Les études récentes soulignent plusieurs vulnérabilités préoccupantes :
- Selon le CISA [5] (US Cybersecurity and Infrastructure Security Agency), plus de 90% des cyberattaques réussies commencent pas une attaque de hameçonnage ;
- Selon le Phishing Landscape 2025 [6], plusieurs tendances majeures se dégagent :
- Près de deux millions d’attaques d’hameçonnage ont été recensées entre mai 2024 et avril 2025, traduisant une progression sensible d’une année sur l’autre.
- Plus de 1,5 million de noms de domaine distincts ont été mobilisés dans ces campagnes, un volume en forte hausse, dont une très large majorité (77%) spécifiquement enregistrée dans un but malveillant.
- Les nouveaux TLDs, bien qu’ils ne représentent qu’une part minoritaire des domaines existants (11%), concentrent plus de la moitié des domaines utilisés dans les attaques, notamment en raison de procédures d’enregistrement simplifiées.
- Les cinq extensions les plus détournées dans les opérations de phishing sont .com, .top, .bond, xyz, .shop.
- Les cybercriminels exploitent massivement les achats groupés et les offres promotionnelles de noms de domaine, ce qui facilite la création de larges infrastructures d’attaque.
- Enfin, plus de la moitié des attaques signalées au niveau mondial sont hébergées chez des prestataires états-uniens.
Ces failles constituent autant de points d’entrée pour des usurpations complexes, difficilement détectables par les utilisateurs.
III. Recommandations pratiques pour les juristes : comment protéger efficacement l’identité numérique ?
1. Sécuriser le portefeuille de noms de domaine : une priorité stratégique.
Les titulaires de marques devraient adopter une stratégie reposant sur quatre axes :
- auditer et rationaliser les domaines existants ;
- verrouiller les noms essentiels ;
- anticiper le cybersquatting en enregistrant les principales variantes pertinentes ;
- surveiller activement les créations de domaines reproduisant ou évoquant la marque.
Ces mesures dépassent le cadre du droit des marques : elles impliquent une coordination étroite entre direction juridique, direction informatique et direction marketing.
2. Renforcer les capacités de réponse : UDRP, actions judiciaires, mesures techniques.

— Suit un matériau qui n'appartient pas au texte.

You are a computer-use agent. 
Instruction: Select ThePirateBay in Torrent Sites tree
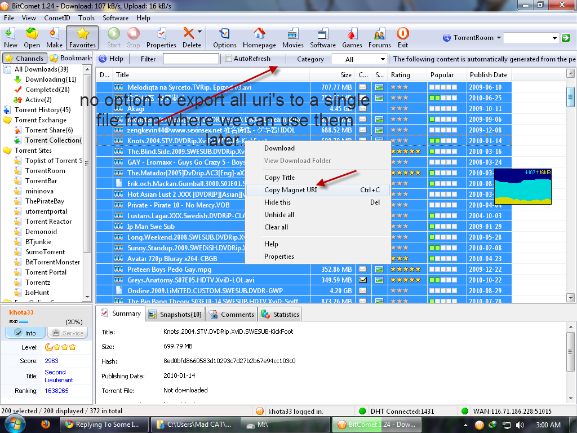tap(45, 201)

Face à un nom de domaine frauduleux, trois leviers doivent être articulés :
- la procédure UDRP, particulièrement efficace dans les cas d’usurpation manifeste ;
- les actions judiciaires (contrefaçon, concurrence déloyale, escroquerie) lorsque les faits entraînent des préjudices importants ;
- la neutralisation technique, notamment pour bloquer la diffusion d’e-mails frauduleux ou la résolution DNS vers un site malveillant.
Une coordination rapide entre services juridiques et équipes techniques est indispensable pour ralentir ou stopper les campagnes malveillantes.
Conclusion.
La protection de l’identité numérique d’une entreprise ne peut plus se limiter à une approche classique centrée sur les marques et les contentieux. La sophistication croissante des campagnes de cybersquatting impose une stratégie holistique.